→ 取り組む課題: 命の値段を扱った文章について、「一般的な治療に使われる薬の市」を含む語句から書き始め、「なからずあるということです。」で終わる部分を、「国連」を「国際連合」に置き換えて書き直しなさい。
+++ 学習用の文章 +++
2013年2月2日土曜日

命の値段

「命の値段」を考えるきっかけになったのは、アフリカの医療支援をする際には薬を患者に渡してはいけないという話を読んだことです。患者に薬を渡せば、患者は薬を現金化してしまうというのです。現金給付でなく、医療支援を目的するのであれば、医師患者双方にとって面倒であっても、対面で薬を投与することが大切というのです。

報道で知る限り、アフリカは日本よりずっと死が身近な土地です。

その地において、命に直結するだろう治療薬が自分の病気の治療より現金化に使われることは、「命をお金に換える行為」と解釈できるのではないかと思ったのです。

一般的な治療に使われる薬の市場価格は、数千円です(日本国内では医療保険のために1/3から1/10の支払で済みます)。

一方、国連の調査によれば、サハラ以南のアフリカ諸国では、一日当りの生活費が一ドル以下の人口の割合が50%近い。多くの人の年収が3万円以下なのです。

最初に書いたことは、「薬に年収の1/10の値段がつくなら、人は自分の病気の治療よりお金を優先する」ケースが少なからずあるということです。

国税庁の調査によれば日本の世帯年収は、平均が約420万円であるので、上の論理をそのまま日本に適用すると、「薬に40万円の値段がつくなら、日本人は自分の病気の治療よりお金を優先する」となります。すべての日本人が薬を売るとは思わないですが、乱暴な推定なので係数5を掛ける、つまり5倍の値段(200万円)がつけば、どうでしょうか?自分のためではなく、家族のために「命をお金に換える行為」を選ぶ人がいることを想像することはできるような気がします。
+++ 提供された情報 +++
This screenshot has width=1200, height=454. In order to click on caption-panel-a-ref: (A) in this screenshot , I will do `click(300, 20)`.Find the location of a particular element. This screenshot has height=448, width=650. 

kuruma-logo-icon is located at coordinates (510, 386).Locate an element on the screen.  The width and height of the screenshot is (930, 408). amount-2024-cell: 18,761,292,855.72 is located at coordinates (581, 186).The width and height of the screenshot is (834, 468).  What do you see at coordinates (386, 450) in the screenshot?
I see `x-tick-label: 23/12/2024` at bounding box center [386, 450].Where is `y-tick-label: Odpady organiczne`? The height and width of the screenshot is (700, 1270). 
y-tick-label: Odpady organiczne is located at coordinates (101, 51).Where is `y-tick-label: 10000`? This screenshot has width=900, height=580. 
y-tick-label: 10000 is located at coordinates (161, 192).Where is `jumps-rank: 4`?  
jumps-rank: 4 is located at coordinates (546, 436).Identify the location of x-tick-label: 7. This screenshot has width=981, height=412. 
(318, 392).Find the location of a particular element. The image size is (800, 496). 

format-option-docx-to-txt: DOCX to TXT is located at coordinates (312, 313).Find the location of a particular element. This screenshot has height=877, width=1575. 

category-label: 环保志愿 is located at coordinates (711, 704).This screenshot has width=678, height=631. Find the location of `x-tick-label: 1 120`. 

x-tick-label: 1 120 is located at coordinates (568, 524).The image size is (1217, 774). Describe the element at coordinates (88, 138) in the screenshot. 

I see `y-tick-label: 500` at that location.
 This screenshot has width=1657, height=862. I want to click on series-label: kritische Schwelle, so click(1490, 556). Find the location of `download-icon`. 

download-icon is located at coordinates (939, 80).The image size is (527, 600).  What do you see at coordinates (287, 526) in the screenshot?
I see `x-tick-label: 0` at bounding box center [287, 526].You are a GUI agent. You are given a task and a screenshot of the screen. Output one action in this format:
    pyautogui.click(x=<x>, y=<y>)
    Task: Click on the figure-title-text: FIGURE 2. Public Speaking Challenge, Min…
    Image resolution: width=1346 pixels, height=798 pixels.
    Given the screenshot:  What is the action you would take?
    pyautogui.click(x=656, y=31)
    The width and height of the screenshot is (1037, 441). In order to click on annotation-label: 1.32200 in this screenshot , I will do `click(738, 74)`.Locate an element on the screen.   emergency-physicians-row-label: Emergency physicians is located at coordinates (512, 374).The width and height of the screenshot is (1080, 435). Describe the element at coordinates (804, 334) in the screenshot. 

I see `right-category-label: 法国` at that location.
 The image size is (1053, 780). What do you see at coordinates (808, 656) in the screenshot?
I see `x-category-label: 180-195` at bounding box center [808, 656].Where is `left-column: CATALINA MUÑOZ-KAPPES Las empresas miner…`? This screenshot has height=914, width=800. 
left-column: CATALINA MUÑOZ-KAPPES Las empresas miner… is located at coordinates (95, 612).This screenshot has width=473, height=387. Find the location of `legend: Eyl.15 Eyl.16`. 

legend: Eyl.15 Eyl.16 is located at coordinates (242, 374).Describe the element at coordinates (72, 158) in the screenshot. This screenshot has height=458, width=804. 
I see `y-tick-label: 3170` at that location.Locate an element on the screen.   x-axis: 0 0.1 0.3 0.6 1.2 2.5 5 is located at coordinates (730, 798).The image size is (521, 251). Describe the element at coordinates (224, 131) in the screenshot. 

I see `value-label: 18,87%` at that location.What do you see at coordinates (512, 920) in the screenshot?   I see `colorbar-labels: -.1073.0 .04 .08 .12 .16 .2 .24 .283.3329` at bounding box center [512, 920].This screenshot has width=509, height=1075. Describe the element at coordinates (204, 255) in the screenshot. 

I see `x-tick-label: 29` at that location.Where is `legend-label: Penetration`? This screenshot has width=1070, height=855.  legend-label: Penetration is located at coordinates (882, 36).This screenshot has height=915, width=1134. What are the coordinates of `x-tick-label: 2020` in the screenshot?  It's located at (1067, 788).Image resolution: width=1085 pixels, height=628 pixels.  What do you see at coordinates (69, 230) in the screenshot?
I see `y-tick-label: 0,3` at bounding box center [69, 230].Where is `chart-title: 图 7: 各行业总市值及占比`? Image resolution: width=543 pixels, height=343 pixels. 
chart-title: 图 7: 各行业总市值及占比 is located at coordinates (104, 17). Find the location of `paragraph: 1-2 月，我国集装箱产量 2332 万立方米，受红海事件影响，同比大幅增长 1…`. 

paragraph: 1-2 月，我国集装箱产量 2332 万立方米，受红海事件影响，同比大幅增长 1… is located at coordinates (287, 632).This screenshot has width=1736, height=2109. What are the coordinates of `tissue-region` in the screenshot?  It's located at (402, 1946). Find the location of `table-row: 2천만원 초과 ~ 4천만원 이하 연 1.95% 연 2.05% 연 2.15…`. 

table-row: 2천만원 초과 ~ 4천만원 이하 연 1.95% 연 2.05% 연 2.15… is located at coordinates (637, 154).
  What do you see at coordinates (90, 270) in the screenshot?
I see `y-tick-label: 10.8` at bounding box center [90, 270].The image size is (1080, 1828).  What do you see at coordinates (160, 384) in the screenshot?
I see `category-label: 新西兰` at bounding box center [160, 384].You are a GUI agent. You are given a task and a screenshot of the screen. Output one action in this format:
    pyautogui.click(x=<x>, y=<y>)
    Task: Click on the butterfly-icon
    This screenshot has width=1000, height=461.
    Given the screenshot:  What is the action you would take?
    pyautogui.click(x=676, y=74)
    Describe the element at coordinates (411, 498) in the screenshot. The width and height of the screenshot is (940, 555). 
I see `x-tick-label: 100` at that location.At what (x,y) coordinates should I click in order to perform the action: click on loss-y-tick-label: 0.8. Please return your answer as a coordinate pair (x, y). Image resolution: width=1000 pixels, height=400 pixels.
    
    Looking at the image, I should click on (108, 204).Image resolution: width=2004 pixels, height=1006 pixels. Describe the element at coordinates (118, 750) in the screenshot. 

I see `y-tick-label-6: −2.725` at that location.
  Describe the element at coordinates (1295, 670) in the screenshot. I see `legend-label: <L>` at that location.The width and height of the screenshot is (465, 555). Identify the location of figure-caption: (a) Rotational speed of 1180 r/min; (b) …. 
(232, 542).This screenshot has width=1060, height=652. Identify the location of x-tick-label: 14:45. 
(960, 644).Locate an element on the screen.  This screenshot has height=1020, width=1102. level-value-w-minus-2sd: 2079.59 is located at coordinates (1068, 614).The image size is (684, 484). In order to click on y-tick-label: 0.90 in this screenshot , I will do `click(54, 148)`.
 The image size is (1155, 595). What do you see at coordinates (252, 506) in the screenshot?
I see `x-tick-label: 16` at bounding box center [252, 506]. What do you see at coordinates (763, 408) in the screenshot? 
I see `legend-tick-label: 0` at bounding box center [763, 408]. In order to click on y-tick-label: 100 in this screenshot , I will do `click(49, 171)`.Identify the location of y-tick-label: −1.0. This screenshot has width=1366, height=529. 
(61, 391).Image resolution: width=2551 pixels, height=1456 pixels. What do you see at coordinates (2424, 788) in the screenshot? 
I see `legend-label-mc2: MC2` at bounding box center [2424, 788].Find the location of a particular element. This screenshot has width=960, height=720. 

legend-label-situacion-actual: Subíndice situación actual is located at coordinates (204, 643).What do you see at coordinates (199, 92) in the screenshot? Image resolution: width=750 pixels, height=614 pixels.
+++
→ 演習の結果:
一般的な治療に使われる薬の市場価格は、数千円です(日本国内では医療保険のために1/3から1/10の支払で済みます)。

一方、国際連合の調査によれば、サハラ以南のアフリカ諸国では、一日当りの生活費が一ドル以下の人口の割合が50%近い。多くの人の年収が3万円以下なのです。

最初に書いたことは、「薬に年収の1/10の値段がつくなら、人は自分の病気の治療よりお金を優先する」ケースが少なからずあるということです。